DATA LISTING ::
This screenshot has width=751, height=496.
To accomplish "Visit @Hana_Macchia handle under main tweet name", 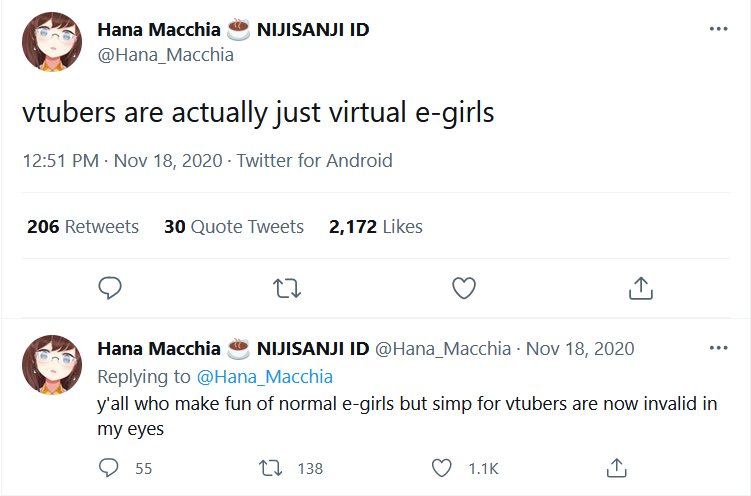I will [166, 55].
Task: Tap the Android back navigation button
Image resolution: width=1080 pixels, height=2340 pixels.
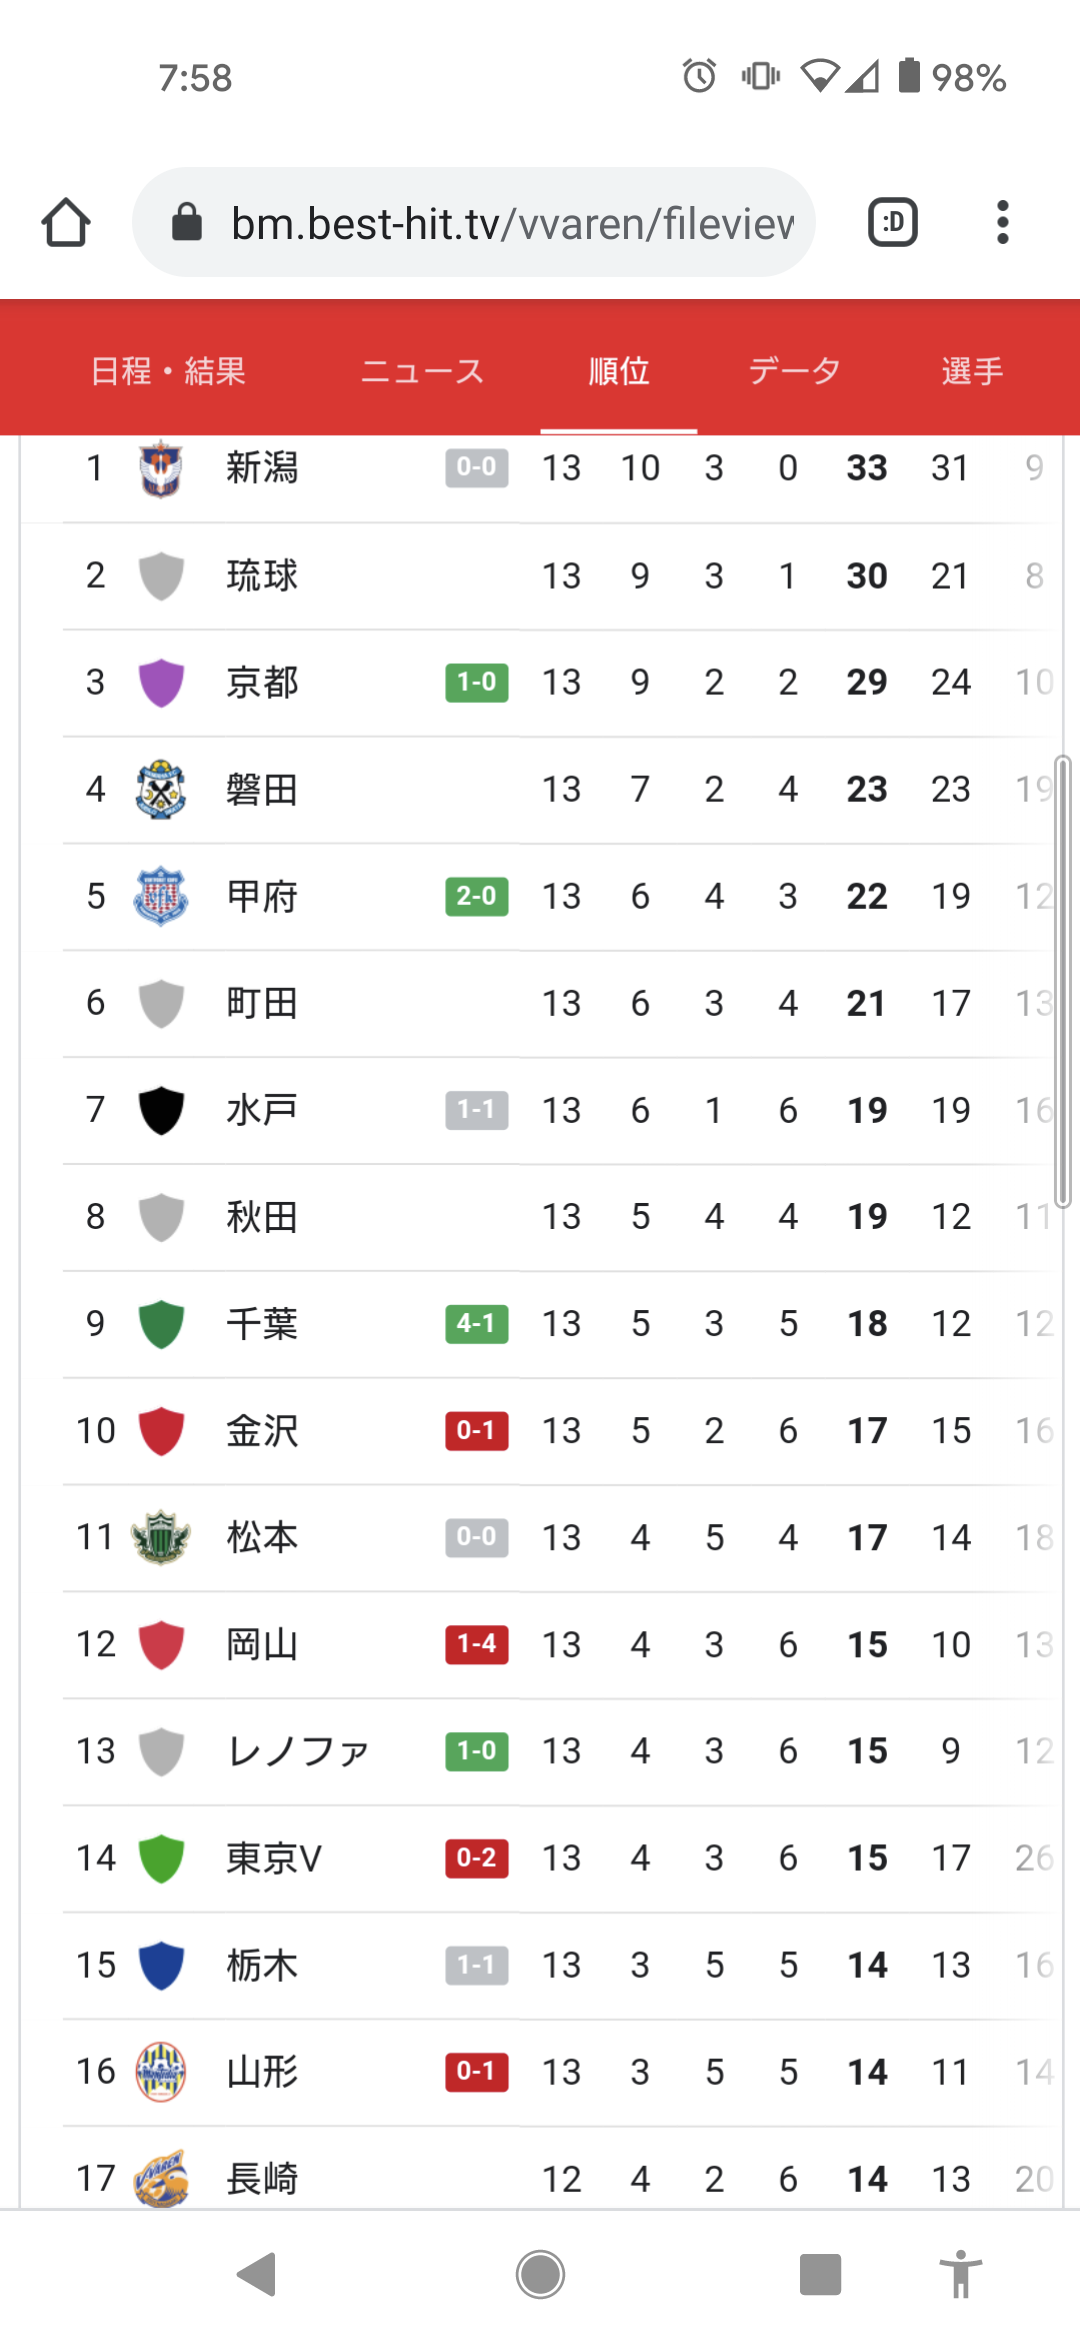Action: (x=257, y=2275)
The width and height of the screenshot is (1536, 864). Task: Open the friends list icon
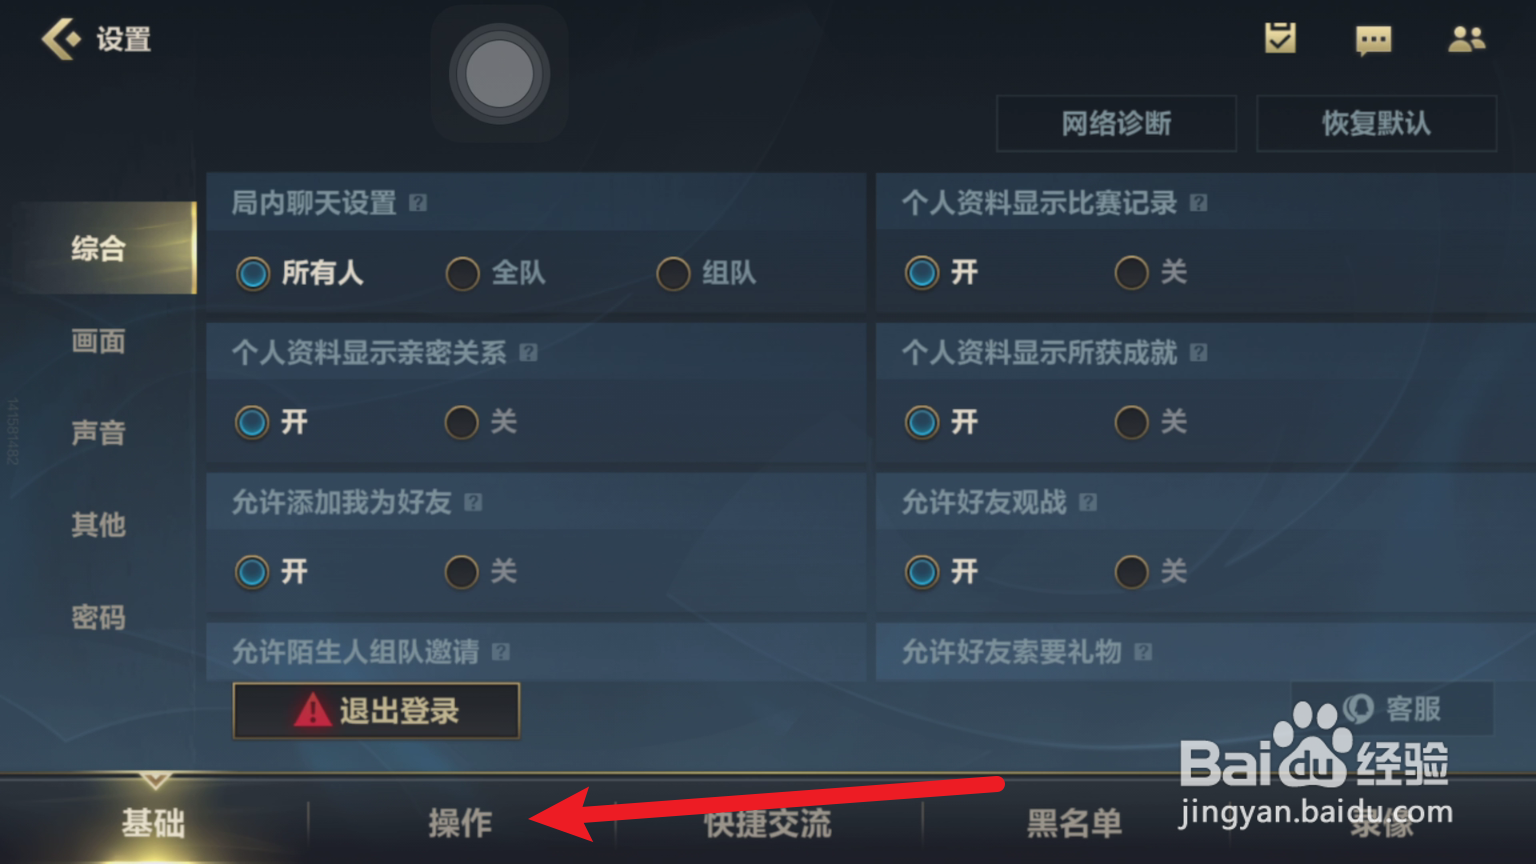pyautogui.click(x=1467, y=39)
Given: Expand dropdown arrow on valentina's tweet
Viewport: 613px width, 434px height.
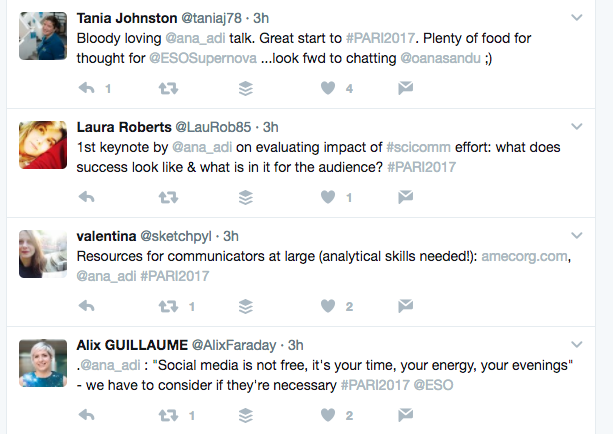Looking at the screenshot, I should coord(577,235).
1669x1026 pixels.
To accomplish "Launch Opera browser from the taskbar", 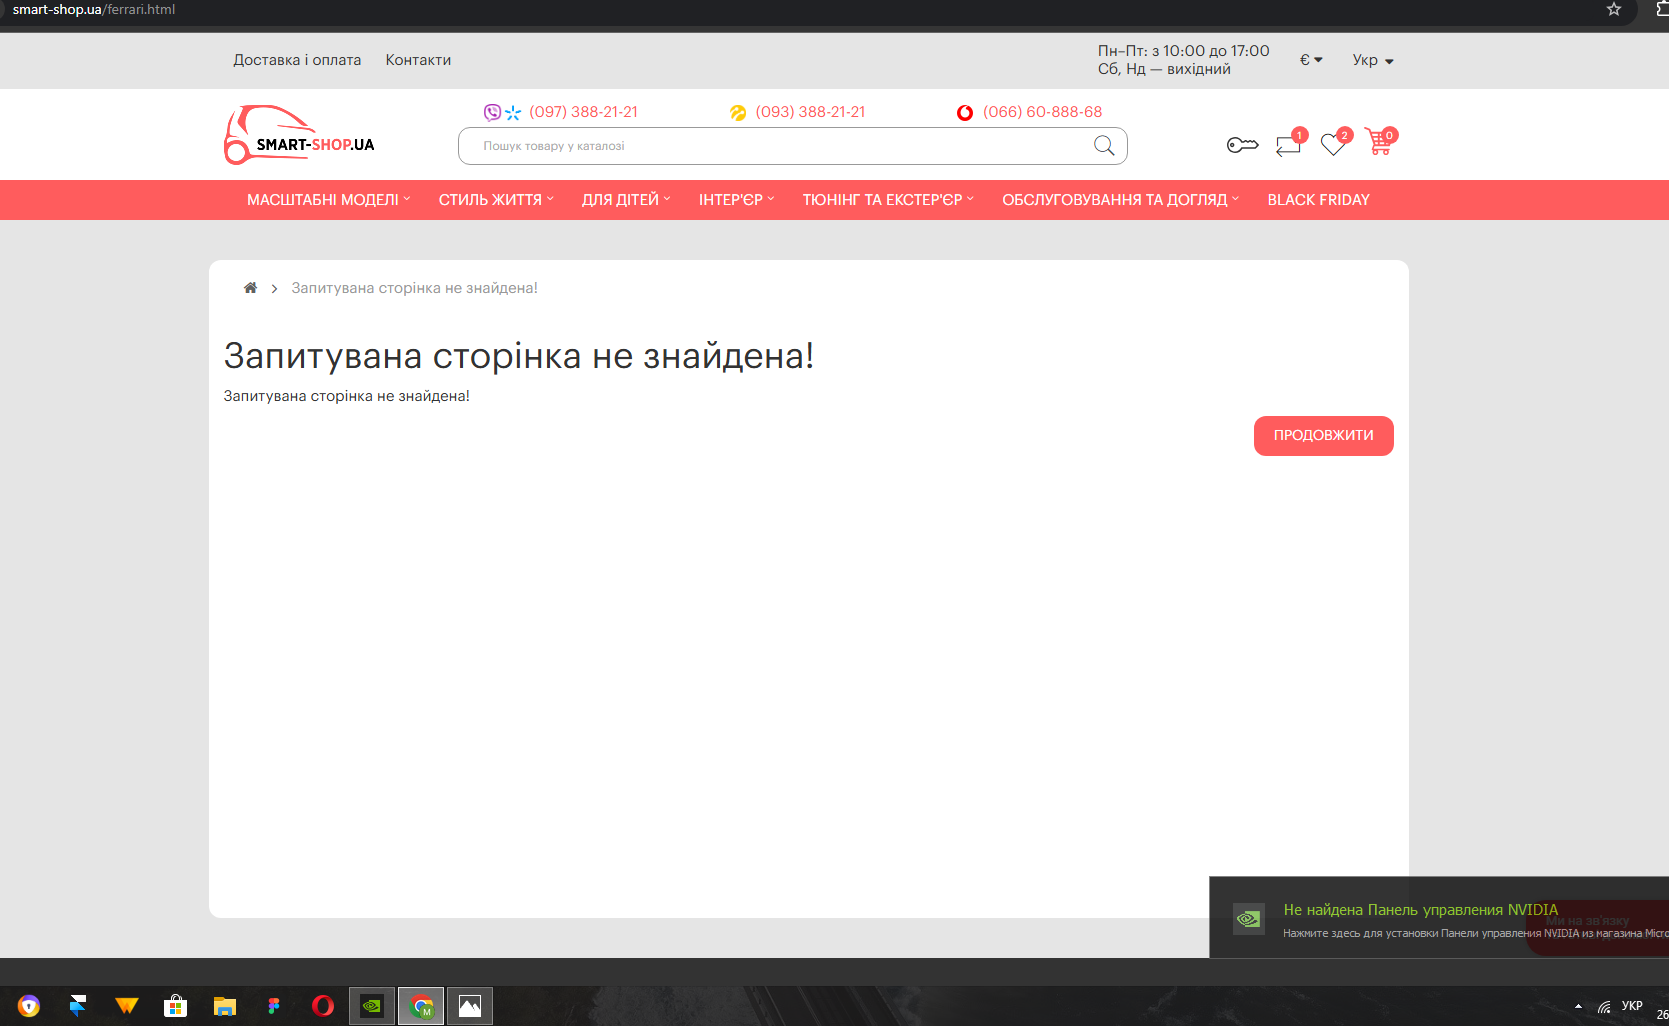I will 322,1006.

TO DO ::
Output exactly, and only, the lines of the entries above from the one with "Task: Tap the Android back navigation button" up to and including the one with "Given: Expand dropdown"; pictures are to be left out.

EXPECTED OUTPUT ::
Task: Tap the Android back navigation button
Image resolution: width=1080 pixels, height=2340 pixels.
Action: (x=257, y=2275)
The width and height of the screenshot is (1536, 864). Task: Open the friends list icon
pyautogui.click(x=1467, y=39)
Given: Expand dropdown arrow on valentina's tweet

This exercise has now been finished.